## begin TEXT BLOCK

Puzzled

I love to do jigsaw puzzles. I like the process, not the completed picture. So, after I finish a puzzle, I almost immediately tear it apart and put it away. I like puzzles that have a lot going on in the picture. I avoid doing ones with too much sky or too much of one color. That’s because, when you are down to one color left, the process becomes mostly one of trial and error. I like to be able to look at the piece, then look at the picture on the box, and know where it goes. In that light, I can never understand how some people like to do jigsaw puzzles without ever looking at the picture.

I recently watched a little-known movie called Puzzle[i] (it is currently available on Starz). The film is about a woman who discovers she has a talent for jigsaw puzzles, and that discovery changes her life. This scene from the movie explains better than I could why puzzlers like me love to do puzzles:

In short, completing a puzzle is one of the few experiences we can have in our random lives over which we have some control, and when we complete the puzzle, we know we have made (ultimately) all the right choices. This scene reminded me of the old Howard Jones song from the ’80s (yes, I am showing my age), No One is to Blame,[ii] a song about life’s attractions, frustrations, and contradictions, especially the line, “It’s the last piece of the puzzle, but you just can’t make it fit.” Fortunately, although my life has been full of contradictions and irony, I have never had a problem with jigsaw puzzles. But I digress.

I found the movie, Puzzle, thought-provoking in another way. Although set in modern times, Agnes, the lead character in the film, is a housewife straight out of the 1950s. She is married to an auto mechanic with two grown sons and has, her entire married life, sacrificed her feelings and dreams to run an efficient household. She makes sure the men in her life have everything they need to be happy—a tidy house, clean clothes, three meals a day. Then a friend gives Agnes a jigsaw puzzle as a birthday present. When Agnes decides to put it together, she discovers a hidden talent for doing puzzles. She decides to buy another one, which ultimately leads her to question her current life and opens the way to finding new and enlightening experiences. Those experiences give her the strength to begin to challenge her current way of life and begin to make changes, as illustrated by this scene:

I found the attitude of Agnes’ husband a bit frightening in today’s world, but I suppose those types of beliefs persist with many. I have posted on this subject before (see, for example, my March 15, 2018 post, “Doing it Backward”); I will probably do so again until some of the injustices I see against women disappear. I like to think of myself as a feminist especially considering this definition of the word by historian, Claudia L. Bushman, who defined a feminist as someone who believes that “all of the talents and abilities of women should be developed for the benefit of themselves, their families and their communities.”

## end TEXT BLOCK
## begin RECORDS

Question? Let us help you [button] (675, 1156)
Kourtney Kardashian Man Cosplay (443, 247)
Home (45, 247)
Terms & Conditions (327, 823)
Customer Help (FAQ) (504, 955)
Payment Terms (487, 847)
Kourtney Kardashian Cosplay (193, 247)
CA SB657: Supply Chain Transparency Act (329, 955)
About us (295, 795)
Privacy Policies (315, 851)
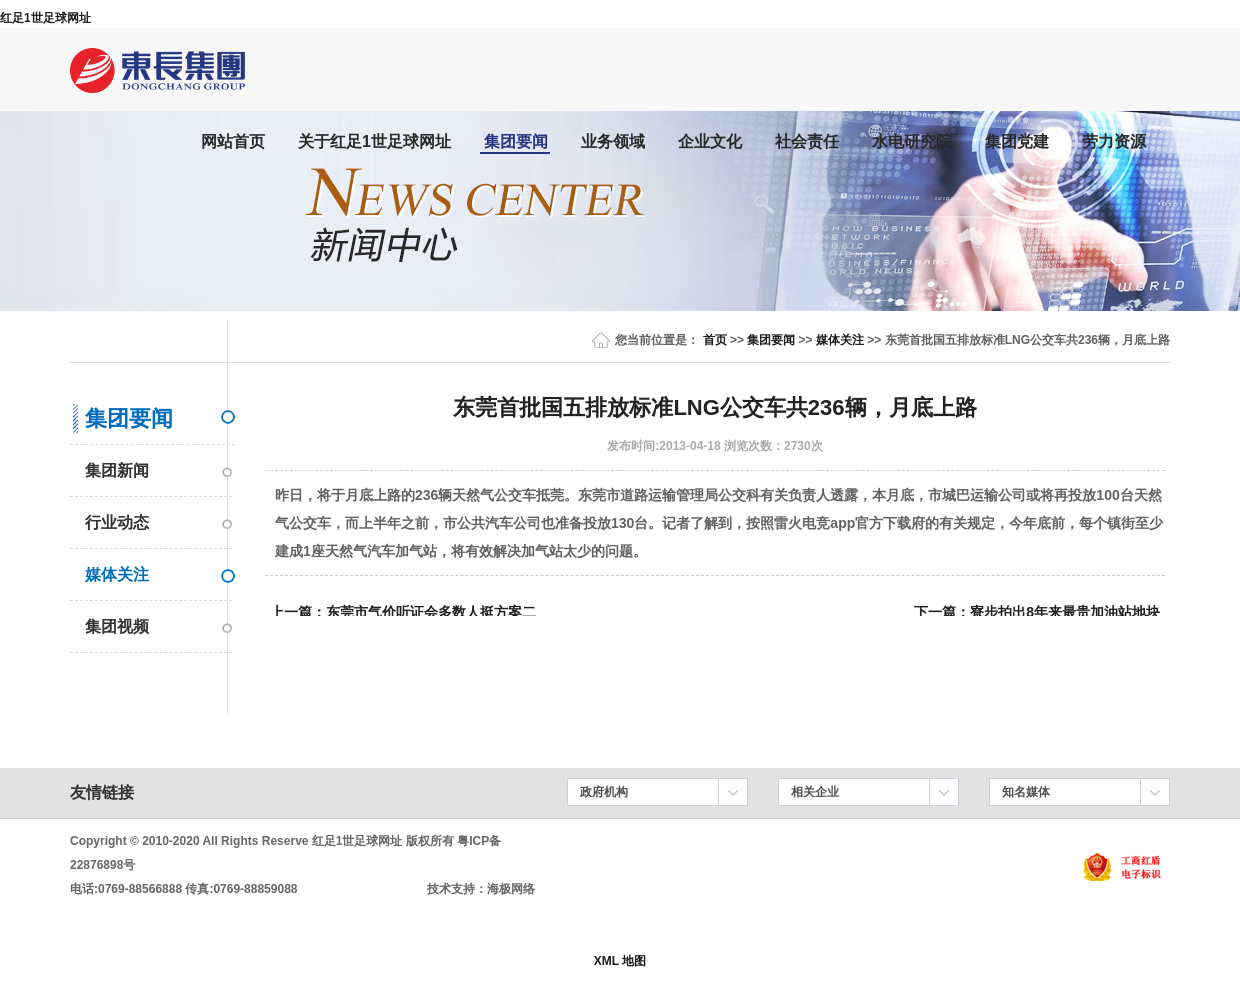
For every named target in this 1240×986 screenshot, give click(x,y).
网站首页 (233, 141)
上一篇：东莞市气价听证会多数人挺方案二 (403, 612)
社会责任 (807, 141)
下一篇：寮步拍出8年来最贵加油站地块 (1037, 612)
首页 (715, 340)
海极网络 (511, 889)
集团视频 (117, 626)
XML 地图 (620, 961)
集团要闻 (516, 141)
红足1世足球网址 (45, 18)
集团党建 (1017, 141)
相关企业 (815, 792)
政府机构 (604, 792)
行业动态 (117, 522)
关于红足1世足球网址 (374, 141)
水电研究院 (912, 141)
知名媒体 (1026, 792)
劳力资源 (1114, 141)
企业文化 (710, 141)
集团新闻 (117, 470)
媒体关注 (840, 340)
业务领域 (613, 141)
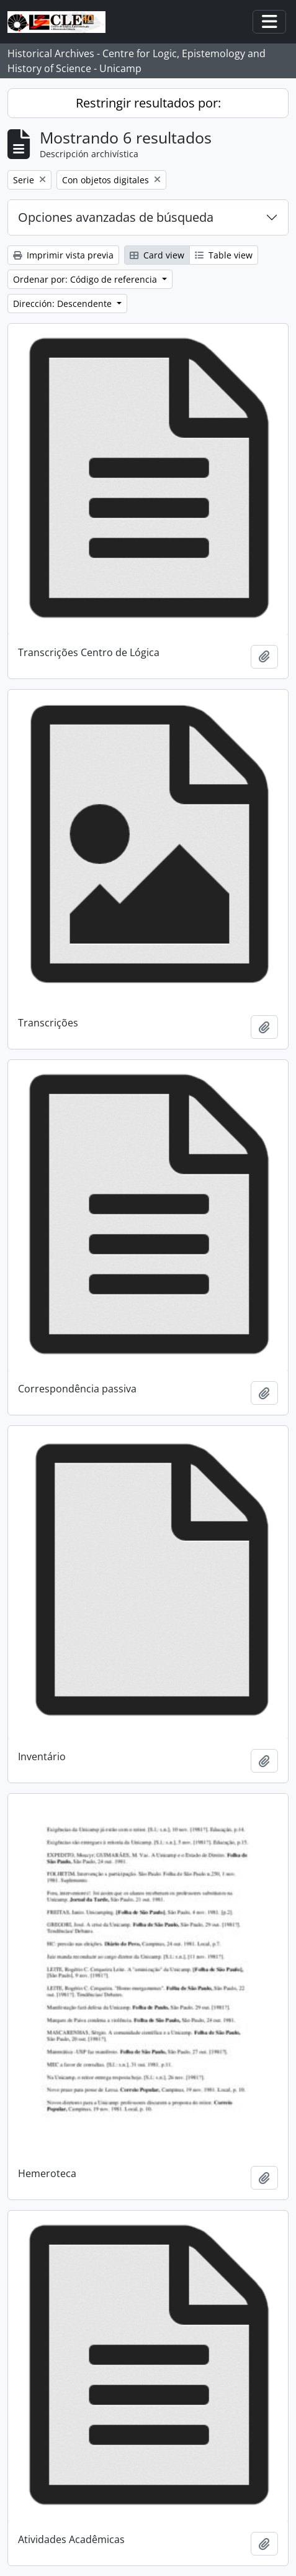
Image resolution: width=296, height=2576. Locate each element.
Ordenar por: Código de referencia (86, 279)
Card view (157, 255)
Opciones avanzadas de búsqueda (115, 217)
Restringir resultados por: (148, 102)
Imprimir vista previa (63, 255)
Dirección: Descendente (63, 303)
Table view (224, 255)
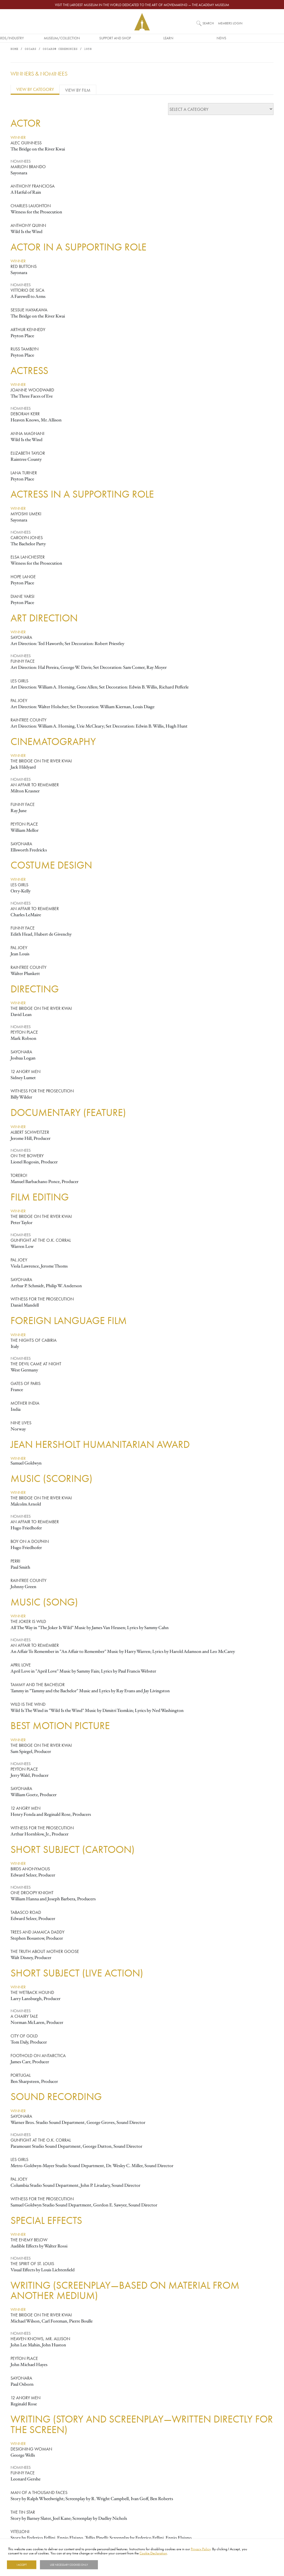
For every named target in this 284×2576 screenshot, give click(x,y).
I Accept (22, 2564)
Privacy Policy (201, 2549)
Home (14, 49)
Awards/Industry (35, 38)
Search (208, 23)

## end RECORDS

Continue the post about jigsaw puzzles and the film Puzzle, starting after its last sentence.

Recently, I have watched or re-watched several movies dealing with a lack of this feminist value. William Shakespeare lived at a time when society barred women from doing much of anything but running households. In Shakespeare in Love,[iii] for example, women couldn’t act in public, even when the role was a female character. In this scene from the film, the theater is shut down due to the scandal of a female actor:

Think of what we would have missed without being able to witness the great performances of our female actors. One of my favorites is Glenn Close, a Best Actress Oscar nomination for her performance in The Wife,[iv] in which Joe Castleman, the husband of Glenn Close’s character, Joan Castleman, is awarded the Nobel Prize for literature for works that were written by Joan. Here is my favorite scene in two parts (warning: some strong language):

Again, Joe Castleman’s attitude is puzzling in today’s world.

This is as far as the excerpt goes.